[Records excerpted from a collection]
━━━━━━━━━━━━━━━━━━━━━━━━━━━━━━

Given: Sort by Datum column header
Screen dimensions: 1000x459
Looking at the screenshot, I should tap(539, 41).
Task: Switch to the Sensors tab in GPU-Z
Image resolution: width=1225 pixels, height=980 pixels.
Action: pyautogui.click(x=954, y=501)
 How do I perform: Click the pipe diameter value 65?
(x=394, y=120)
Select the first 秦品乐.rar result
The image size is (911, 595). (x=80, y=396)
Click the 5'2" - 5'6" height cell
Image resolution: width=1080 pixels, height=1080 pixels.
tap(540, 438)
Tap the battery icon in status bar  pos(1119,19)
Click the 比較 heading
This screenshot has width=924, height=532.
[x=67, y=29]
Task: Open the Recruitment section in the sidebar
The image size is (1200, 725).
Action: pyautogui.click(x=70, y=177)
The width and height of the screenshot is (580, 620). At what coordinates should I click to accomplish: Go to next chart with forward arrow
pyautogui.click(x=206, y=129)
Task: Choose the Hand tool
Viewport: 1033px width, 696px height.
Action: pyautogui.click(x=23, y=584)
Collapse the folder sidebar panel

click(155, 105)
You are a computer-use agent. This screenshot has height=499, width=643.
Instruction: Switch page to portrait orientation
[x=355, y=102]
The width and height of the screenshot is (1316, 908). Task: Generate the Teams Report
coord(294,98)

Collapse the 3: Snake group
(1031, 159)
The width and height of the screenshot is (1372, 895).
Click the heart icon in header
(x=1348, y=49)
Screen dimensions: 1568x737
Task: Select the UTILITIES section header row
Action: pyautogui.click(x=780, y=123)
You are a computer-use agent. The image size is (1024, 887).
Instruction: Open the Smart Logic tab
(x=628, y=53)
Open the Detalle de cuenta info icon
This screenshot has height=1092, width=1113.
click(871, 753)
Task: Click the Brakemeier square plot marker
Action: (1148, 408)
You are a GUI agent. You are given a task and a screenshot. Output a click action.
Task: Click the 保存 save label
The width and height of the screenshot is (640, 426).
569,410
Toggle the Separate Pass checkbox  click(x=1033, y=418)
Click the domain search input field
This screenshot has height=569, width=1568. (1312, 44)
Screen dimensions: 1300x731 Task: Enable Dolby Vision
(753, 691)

━━━━━━━━━━━━━━━━━━━━━━━━━━━━━━

INSTRUCTIONS TO FOLLOW: Copy the entries above exactly, so that each line matches the original.

TASK ANSWER:
Given: Sort by Datum column header
Screen dimensions: 1000x459
Looking at the screenshot, I should tap(539, 41).
Task: Switch to the Sensors tab in GPU-Z
Image resolution: width=1225 pixels, height=980 pixels.
Action: pyautogui.click(x=954, y=501)
 How do I perform: Click the pipe diameter value 65?
(x=394, y=120)
Select the first 秦品乐.rar result
The image size is (911, 595). (x=80, y=396)
Click the 5'2" - 5'6" height cell
Image resolution: width=1080 pixels, height=1080 pixels.
tap(540, 438)
Tap the battery icon in status bar  pos(1119,19)
Click the 比較 heading
This screenshot has width=924, height=532.
[x=67, y=29]
Task: Open the Recruitment section in the sidebar
The image size is (1200, 725).
Action: pyautogui.click(x=70, y=177)
The width and height of the screenshot is (580, 620). At what coordinates should I click to accomplish: Go to next chart with forward arrow
pyautogui.click(x=206, y=129)
Task: Choose the Hand tool
Viewport: 1033px width, 696px height.
Action: pyautogui.click(x=23, y=584)
Collapse the folder sidebar panel

click(155, 105)
You are a computer-use agent. This screenshot has height=499, width=643.
Instruction: Switch page to portrait orientation
[x=355, y=102]
The width and height of the screenshot is (1316, 908). Task: Generate the Teams Report
coord(294,98)

Collapse the 3: Snake group
(1031, 159)
The width and height of the screenshot is (1372, 895).
Click the heart icon in header
(x=1348, y=49)
Screen dimensions: 1568x737
Task: Select the UTILITIES section header row
Action: pyautogui.click(x=780, y=123)
You are a computer-use agent. The image size is (1024, 887).
Instruction: Open the Smart Logic tab
(x=628, y=53)
Open the Detalle de cuenta info icon
This screenshot has height=1092, width=1113.
click(871, 753)
Task: Click the Brakemeier square plot marker
Action: (1148, 408)
You are a GUI agent. You are given a task and a screenshot. Output a click action.
Task: Click the 保存 save label
The width and height of the screenshot is (640, 426).
569,410
Toggle the Separate Pass checkbox  click(x=1033, y=418)
Click the domain search input field
This screenshot has height=569, width=1568. (1312, 44)
Screen dimensions: 1300x731 Task: Enable Dolby Vision
(753, 691)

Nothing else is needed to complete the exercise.